Wireguard Site-2-Site traffic hanging: state violation rule

[Gauss23]

Hi,

I have a problem since 23.1 with my Wireguard setup. It worked like a clockwork for so long.
Setup:
3 branch offices (A, B and C) involved, connections between A&C and B&C. A&B have an OpenVPN tunnel between them for historical reasons.
A&B use "real" internet connection
C is on a Telekom 5g router and needs to initiate the connection, as there is no port forwarding possible.
C is loosing the connection since one upgrade. It is not really the the Wireguard connection which breaks, it seems to be some state problem.

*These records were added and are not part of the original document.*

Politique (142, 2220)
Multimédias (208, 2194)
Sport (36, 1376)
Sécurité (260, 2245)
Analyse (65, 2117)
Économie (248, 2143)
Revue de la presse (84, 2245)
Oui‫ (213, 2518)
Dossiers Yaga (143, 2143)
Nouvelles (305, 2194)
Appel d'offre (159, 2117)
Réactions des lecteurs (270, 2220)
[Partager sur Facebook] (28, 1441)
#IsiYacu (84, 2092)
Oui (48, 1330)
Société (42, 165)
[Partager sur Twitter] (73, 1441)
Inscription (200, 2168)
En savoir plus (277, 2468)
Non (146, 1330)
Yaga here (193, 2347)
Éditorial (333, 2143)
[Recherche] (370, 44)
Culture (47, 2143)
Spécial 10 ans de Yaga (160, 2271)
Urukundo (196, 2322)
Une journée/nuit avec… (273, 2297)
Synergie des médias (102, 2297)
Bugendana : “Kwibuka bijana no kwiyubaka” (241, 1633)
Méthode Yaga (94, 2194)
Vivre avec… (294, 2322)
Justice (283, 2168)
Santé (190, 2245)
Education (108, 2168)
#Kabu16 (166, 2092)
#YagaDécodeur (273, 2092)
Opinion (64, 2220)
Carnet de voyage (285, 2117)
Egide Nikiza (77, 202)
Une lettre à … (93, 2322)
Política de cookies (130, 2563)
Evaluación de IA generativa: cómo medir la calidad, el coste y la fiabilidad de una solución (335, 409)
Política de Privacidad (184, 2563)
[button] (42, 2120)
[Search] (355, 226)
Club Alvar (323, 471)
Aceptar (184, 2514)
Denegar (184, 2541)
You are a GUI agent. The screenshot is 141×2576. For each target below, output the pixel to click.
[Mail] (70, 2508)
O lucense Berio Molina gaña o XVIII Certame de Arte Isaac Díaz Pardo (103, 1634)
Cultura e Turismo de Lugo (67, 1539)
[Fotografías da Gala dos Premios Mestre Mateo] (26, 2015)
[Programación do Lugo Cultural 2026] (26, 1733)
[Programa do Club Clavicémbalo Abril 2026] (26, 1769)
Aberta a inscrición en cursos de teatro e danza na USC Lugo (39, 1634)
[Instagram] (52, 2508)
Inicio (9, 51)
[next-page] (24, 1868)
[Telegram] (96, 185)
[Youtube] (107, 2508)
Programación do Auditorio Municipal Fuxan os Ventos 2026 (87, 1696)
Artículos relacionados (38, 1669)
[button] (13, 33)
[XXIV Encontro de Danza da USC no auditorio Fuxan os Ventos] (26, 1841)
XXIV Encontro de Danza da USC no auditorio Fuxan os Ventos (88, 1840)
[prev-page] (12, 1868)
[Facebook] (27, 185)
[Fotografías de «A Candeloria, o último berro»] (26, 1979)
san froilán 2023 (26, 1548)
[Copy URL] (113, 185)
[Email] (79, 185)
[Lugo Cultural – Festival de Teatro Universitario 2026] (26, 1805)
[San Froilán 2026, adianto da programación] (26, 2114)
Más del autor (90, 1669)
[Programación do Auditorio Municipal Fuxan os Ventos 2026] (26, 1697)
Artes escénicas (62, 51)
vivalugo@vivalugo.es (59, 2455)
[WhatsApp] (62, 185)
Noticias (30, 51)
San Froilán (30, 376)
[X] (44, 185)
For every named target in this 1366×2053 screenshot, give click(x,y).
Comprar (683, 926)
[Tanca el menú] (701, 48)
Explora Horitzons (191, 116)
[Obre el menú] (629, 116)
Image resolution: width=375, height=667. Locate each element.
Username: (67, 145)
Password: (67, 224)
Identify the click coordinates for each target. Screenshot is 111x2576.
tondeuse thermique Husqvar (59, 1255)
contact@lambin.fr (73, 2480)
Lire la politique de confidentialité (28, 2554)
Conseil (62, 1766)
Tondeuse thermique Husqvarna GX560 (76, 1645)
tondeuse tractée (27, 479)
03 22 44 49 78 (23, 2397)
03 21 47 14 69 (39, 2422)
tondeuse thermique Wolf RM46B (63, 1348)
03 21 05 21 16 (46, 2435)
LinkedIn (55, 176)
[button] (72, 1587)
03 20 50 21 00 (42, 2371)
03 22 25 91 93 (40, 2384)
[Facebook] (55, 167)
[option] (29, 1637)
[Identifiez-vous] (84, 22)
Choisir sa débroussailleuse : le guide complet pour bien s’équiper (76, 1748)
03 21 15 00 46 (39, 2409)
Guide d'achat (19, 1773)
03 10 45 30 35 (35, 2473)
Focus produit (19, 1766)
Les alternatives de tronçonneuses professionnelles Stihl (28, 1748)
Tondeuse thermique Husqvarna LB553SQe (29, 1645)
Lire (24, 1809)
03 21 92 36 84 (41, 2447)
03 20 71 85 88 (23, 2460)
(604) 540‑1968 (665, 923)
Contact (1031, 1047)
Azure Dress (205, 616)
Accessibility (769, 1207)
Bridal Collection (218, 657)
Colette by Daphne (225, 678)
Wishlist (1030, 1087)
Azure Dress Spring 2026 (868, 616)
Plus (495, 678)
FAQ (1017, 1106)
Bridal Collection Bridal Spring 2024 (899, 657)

From one moment to another all packets coming via Wireguard are blocked because of a "state violation rule" (see screenshot). I configured one client on C, so that I can connect to it without using the Site-2-Site tunnel.
I logged in via SSH and tried to restart the Wireguard service with service wireguard restart. I can see that there a fresh handshakes on Site A&B but not traffic is flowing. I also tried pfctl -F states but that also doesn't help. Only thing that works is rebooting OPNsense on site C. Then it will work maybe for 2-3 days, sometimes it starts to hang earlier.
Site C is running 23.1.3 as.a virtual machine on a Proxmox host. The setup was working without any issue for many months.

What else can I check when this happens?

[CJ]

Add keepalive 25 to each of your peers.  Currently the wireguard connection gets broken when there's no traffic.

[Gauss23]

Add keepalive 25 to each of your peers.  Currently the wireguard connection gets broken when there's no traffic.

Thanks. I already had keepalive 25 on the "mobile" side. I now added it to other sides of the tunnels. So far no breakdown yet. Fingers crossed.